SHORT PROBLEM: Put the lines of the listing into a numbered list, from the start of the listing through the line containing "Action: [134, 501]". Skip blank lines and leave the pictures out.
+++ RECORDS FOR THIS EXERCISE
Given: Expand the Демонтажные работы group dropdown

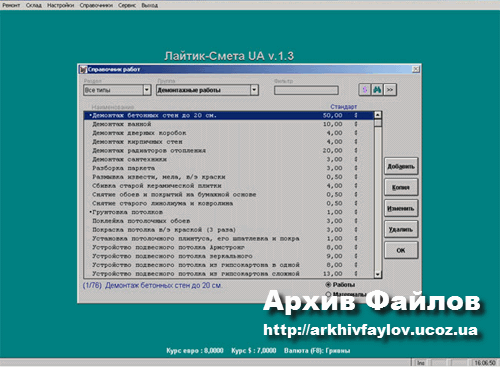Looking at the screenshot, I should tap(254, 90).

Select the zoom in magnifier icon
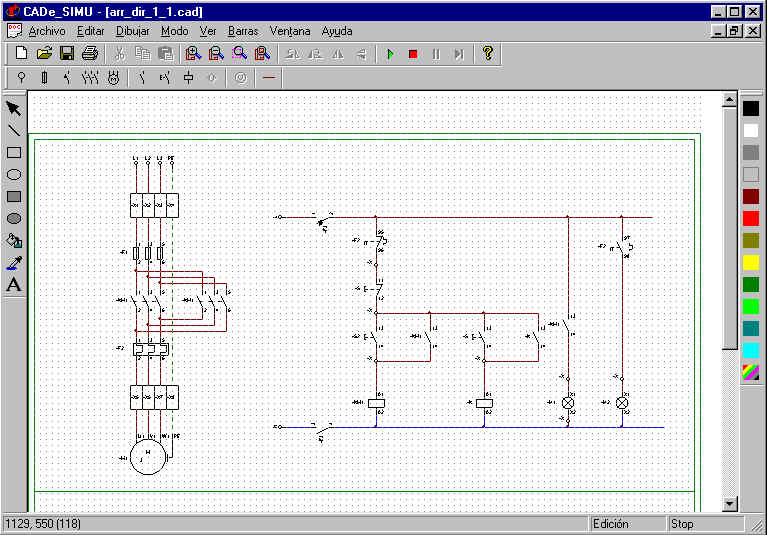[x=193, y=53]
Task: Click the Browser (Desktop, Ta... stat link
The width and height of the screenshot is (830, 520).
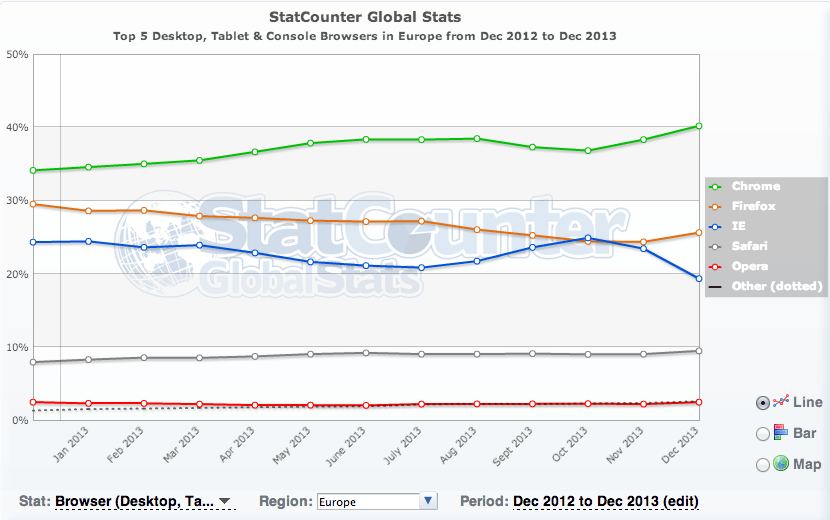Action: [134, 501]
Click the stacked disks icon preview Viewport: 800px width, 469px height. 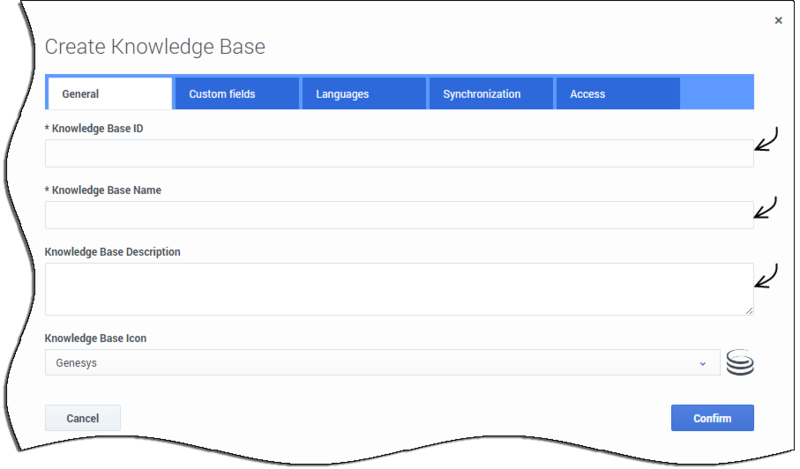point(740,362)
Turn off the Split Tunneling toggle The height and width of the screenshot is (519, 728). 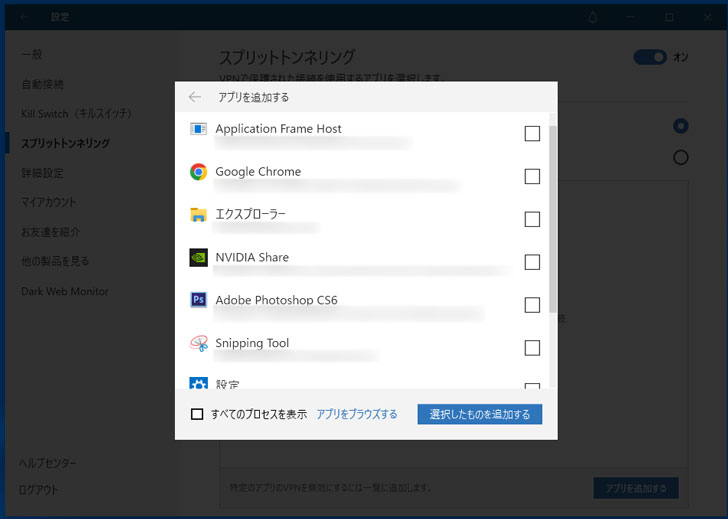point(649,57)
++++++
TASK SOLUTION:
1. Given: Expand the Демонтажные работы group dropdown
2. Looking at the screenshot, I should tap(254, 90).
3. Select the zoom in magnifier icon
4. [x=193, y=53]
5. Task: Click the Browser (Desktop, Ta... stat link
6. The width and height of the screenshot is (830, 520).
7. Action: [134, 501]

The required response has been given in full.